Restaurant in Campbell, United States
Italian-steakhouse crossover with serious wine.

BE.STEAK.A is Campbell's clearest case for a Michelin-recognized dinner: Italian-steakhouse cooking at $$$ with a wine program that runs to 3,200 bottles and three sommeliers on the floor. Two consecutive Michelin Plates (2024 and 2025) back the quality signal. Book two to three weeks ahead for weekend dinner, or use the lunch service for a lower-friction entry.
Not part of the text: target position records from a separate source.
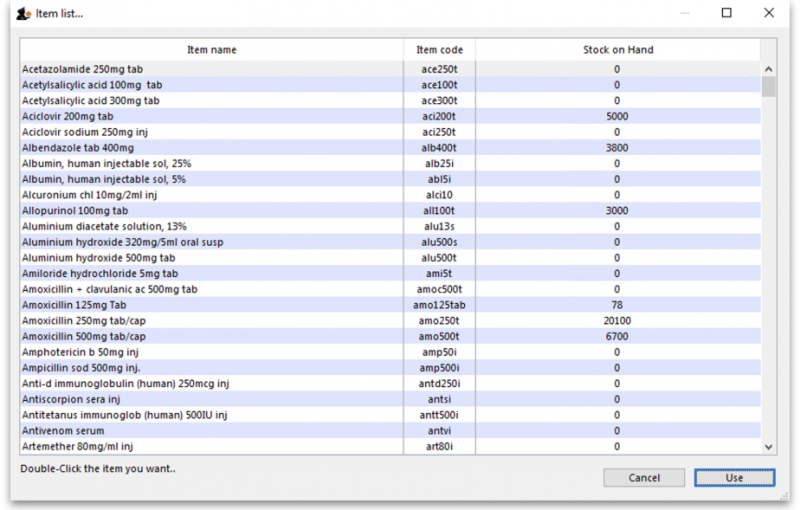Click the scrollbar up arrow
The width and height of the screenshot is (800, 510).
click(x=768, y=70)
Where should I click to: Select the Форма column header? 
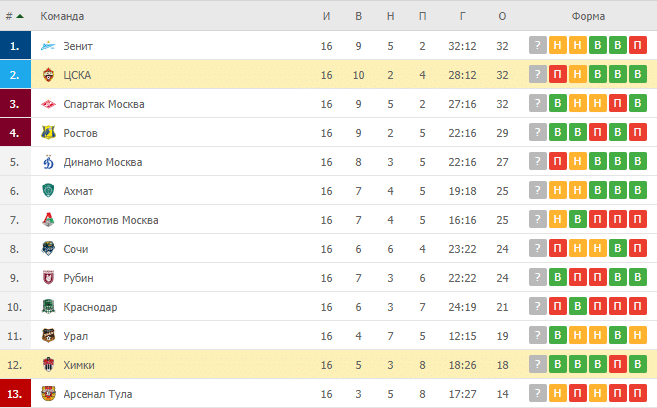[x=588, y=16]
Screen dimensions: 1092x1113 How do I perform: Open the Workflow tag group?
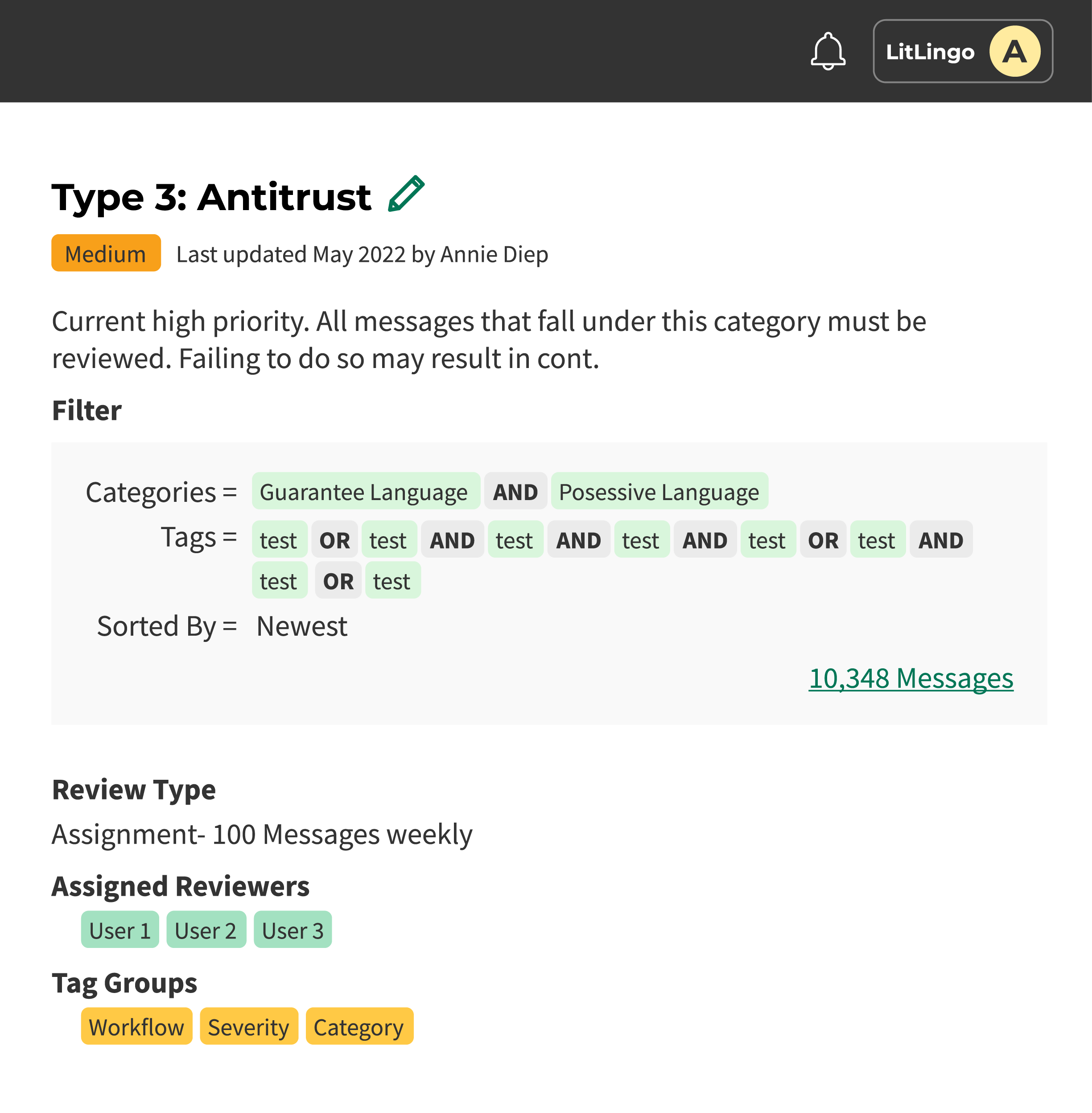pyautogui.click(x=136, y=1027)
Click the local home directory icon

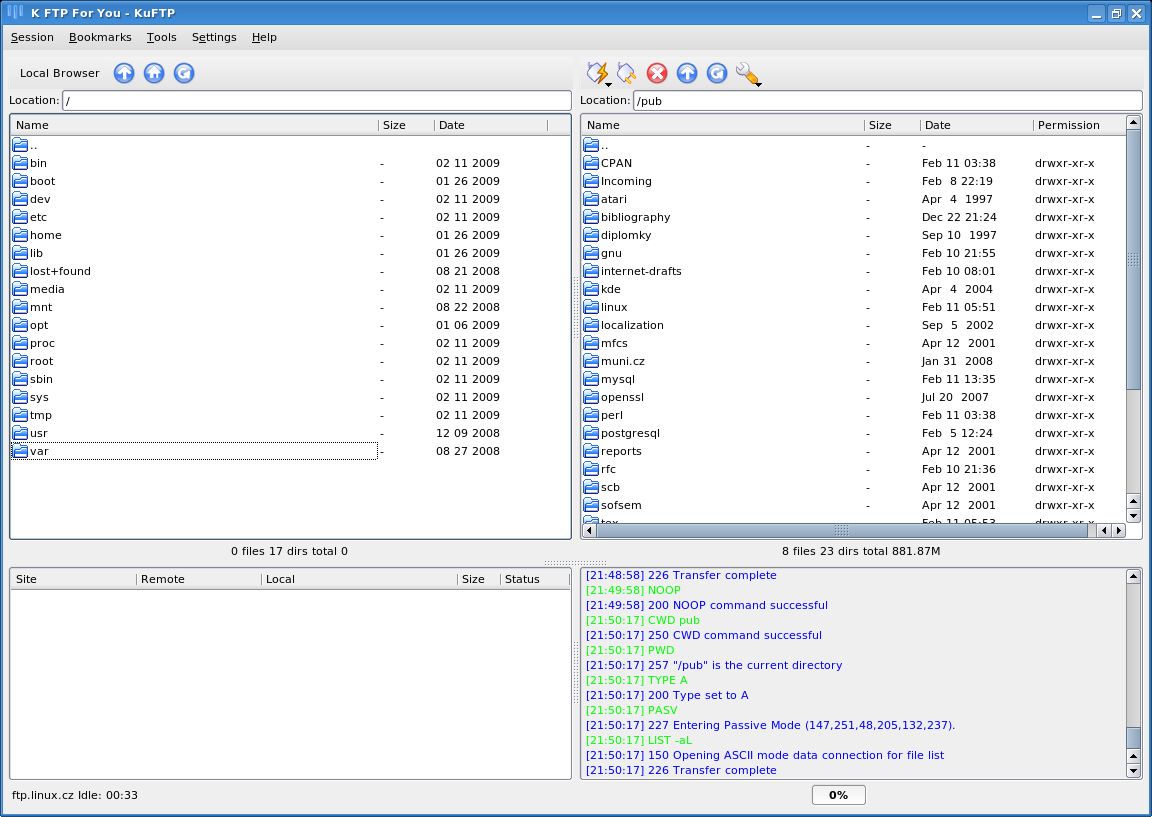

If you're comparing BE.STEAK.A against a standard South Bay steakhouse, this is the clearer choice. The Michelin Plate recognition in both 2024 and 2025 puts it in a different tier from most steak options along the S Bascom Ave corridor, and the Italian-inflected menu means you're not locked into a purely meat-and-potatoes format. At $$$ per head, you're paying for a kitchen that has earned consistent outside validation, not just local reputation. If you've been once and are deciding whether to return, the answer is yes — but your second visit should be wine-forward: the list runs to 3,200 bottles with 700 selections and particular depth in Burgundy, Italy, Piedmont, Bordeaux, and California.
BE.STEAK.A sits at the Italian-steakhouse crossover, which is a more useful framing than either label alone. Chef Patrick Capurro runs a kitchen that holds a Michelin Plate — a signal that inspectors consider the cooking worth a detour, if not a special trip. The food program covers lunch and dinner, which is a practical advantage over many Michelin-recognized spots in the Bay Area that run dinner-only service. General Manager Kevin Goossen and Wine Director Corey Reis round out a front-of-house team that reads as more structured than you'd expect for a Campbell address, with three sommeliers on staff (Brian Nicholas, Enrique Leon, Erika Andrade). That level of wine floor coverage is unusual at this price tier outside San Francisco proper.
The space itself reads as polished and intentional , the kind of room where a two-leading feels like a proper dinner rather than a pit stop. For repeat visitors, the counter or bar area offers a more casual format if you want wine-by-the-glass without committing to a full table experience. If you're coming from the first visit and want to push the experience further, the wine list is where to do it: the list carries a $$$ wine pricing tier with many bottles at $100+, and corkage is $50 if you want to bring something from your own cellar.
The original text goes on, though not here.